Histoire d'écrire...
J'avais écrit ce texte avant de partir en vacances, mais je viens seulement de le taper...un genre de texte de liaison avant d'éventuelles nouvelles pirouettes...
Histoire d'écrire...
L’eau est passée sous les ponts depuis mon pont de liane* et mon cuisant échec…
Ce jour-là, je ne suis pas tombée dans le ravin, mais je n’ai pas été sauvée par le jury non plus… Echec et mat ! Je me suis pris les pieds dans les lattes du pont, mais prise de court par la nuit qui tombait avec fracas, j’ai galopé vite fait vers la rive sans jamais avoir fait décoller mon histoire…
Souvenez-vous : la Star-Ac, les chiens, et les soupirs du pont d’Avignon (je condense)…
Non vraiment une histoire sans queue ni tête, quoique … (j’aime énormément cette conjonction) qui me fait toujours l’effet d’une fausse note quand je l’écris.
Je viens de faire une erreur, car il y avait quand même quelques têtes et quelques queues dans la Star-Ac, celles de tous les « Mirza » perdus par les Star-académiciens ce jour-là…Oui quand même, heureusement que je rectifie… hihi !
Je disais donc que mon histoire n’avait pas décollé, car la nuit tombait avec fracas…
Imaginez un peu la collision à laquelle vous avez échappé, si mon histoire avait rencontré la nuit en plein vol… Sacré boum ! Un vrai truc à faire exploser mon pont… Gare aux coups de lattes ! Tous aux abris ! Me voilà repartie en plein délire…
Je me pose des questions : pourquoi ai-je écrit « avec fracas » ? Et pourquoi dit-on que la nuit tombe ?
C’est le soleil qui tombe vers l’horizon et qui disparaît… La nuit, elle, nous surprend parfois car on ne l’a pas vu venir, elle arrive donc, sans tambour ni trompette, sans bruit quoi !
Enfin on ne sait pas vraiment si c’est la nuit qui arrive ou le jour qui s’en va doucement… Comme le dit la chanson : « doucement, doucement, doucement s’en va le jour, doucement, doucement, à pas de velours »
Une seule certitude, la nuit et le jour ne peuvent pas se supporter, quand l’un arrive, l’autre part.
Eh bien dites donc, toute une page pour faire une telle découverte, ça ne s’invente pas, parler pour ne rien dire est un art dans lequel, quand je m’investis à fond et que je réunis tous mes neurones je me débrouille pas mal…. Hihi… ce n’est pas du contentement, c’est une triste constatation … J’aurais dû faire de la politique… j’ai raté une belle carrière…
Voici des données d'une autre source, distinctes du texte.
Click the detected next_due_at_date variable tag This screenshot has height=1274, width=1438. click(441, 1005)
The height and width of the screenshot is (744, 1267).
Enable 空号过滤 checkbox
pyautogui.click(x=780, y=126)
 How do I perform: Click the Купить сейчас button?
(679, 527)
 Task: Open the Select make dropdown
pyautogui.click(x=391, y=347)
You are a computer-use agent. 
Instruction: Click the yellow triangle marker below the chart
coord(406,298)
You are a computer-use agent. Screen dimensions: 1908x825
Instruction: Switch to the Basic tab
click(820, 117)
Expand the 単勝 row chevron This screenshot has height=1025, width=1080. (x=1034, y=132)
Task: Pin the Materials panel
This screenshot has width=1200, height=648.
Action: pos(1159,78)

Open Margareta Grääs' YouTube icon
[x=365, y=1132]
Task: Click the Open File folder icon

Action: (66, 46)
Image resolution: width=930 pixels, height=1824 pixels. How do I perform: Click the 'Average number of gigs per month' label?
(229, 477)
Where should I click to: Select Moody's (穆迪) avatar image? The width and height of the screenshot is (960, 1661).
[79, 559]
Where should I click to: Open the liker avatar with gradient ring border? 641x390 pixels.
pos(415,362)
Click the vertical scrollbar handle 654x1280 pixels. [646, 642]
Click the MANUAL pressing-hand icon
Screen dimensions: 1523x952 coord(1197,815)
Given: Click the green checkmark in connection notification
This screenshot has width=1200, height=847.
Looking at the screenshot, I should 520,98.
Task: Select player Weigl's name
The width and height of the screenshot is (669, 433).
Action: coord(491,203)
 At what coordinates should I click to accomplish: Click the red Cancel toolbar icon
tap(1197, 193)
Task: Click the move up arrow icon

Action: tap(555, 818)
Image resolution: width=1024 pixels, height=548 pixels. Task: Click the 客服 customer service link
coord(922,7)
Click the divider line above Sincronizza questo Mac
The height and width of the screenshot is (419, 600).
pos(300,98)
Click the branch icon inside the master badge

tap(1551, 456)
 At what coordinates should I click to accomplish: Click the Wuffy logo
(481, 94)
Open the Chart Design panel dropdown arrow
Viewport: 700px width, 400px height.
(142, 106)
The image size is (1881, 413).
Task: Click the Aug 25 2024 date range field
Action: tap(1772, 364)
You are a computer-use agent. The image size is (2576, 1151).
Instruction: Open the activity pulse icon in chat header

Je voulais continuer à vous raconter des histoires, mais il est tard, vous devez être couchés car c’est « On n’est pas couché à la télé ». Je vais donc une fois de plus poser là mon crayon, car je ne veux pas vous réveiller, ce n’est pas le but… Je raconte des histoires à dormir debout, mais il faut être bien éveillé pour les comprendre hihi !
Il n’y a pas à dire, il n’y a pas qu’en tondant que je tourne en rond, en écrivant aussi… j’ai parfois l’impression que les mots sont comme l’eau dans le lavabo, ils tournent avant de disparaître dans le syphon… Si je passais l’équateur, il y a fort à parier qu’ils se mettraient tout d’un coup à tourner dans l’autre sens…
Comme mes textes ne sont pas toujours faciles à comprendre si je les écris à l’envers, vous n’allez pas être déçus… et moi je vais me perdre un peu plus dans les doux méandres de notre langue… A ce sujet, j’ai une idée, j’y reviendrai une autre fois…Rendormez-vous, la nuit est tombée depuis longtemps, vous risquez d’être surpris par l’arrivée du jour qui se pointe, lui, de plus en plus tôt… Si vous êtes encore en hibernation, il va falloir envisager d’en sortir…hihi ! Bon courage !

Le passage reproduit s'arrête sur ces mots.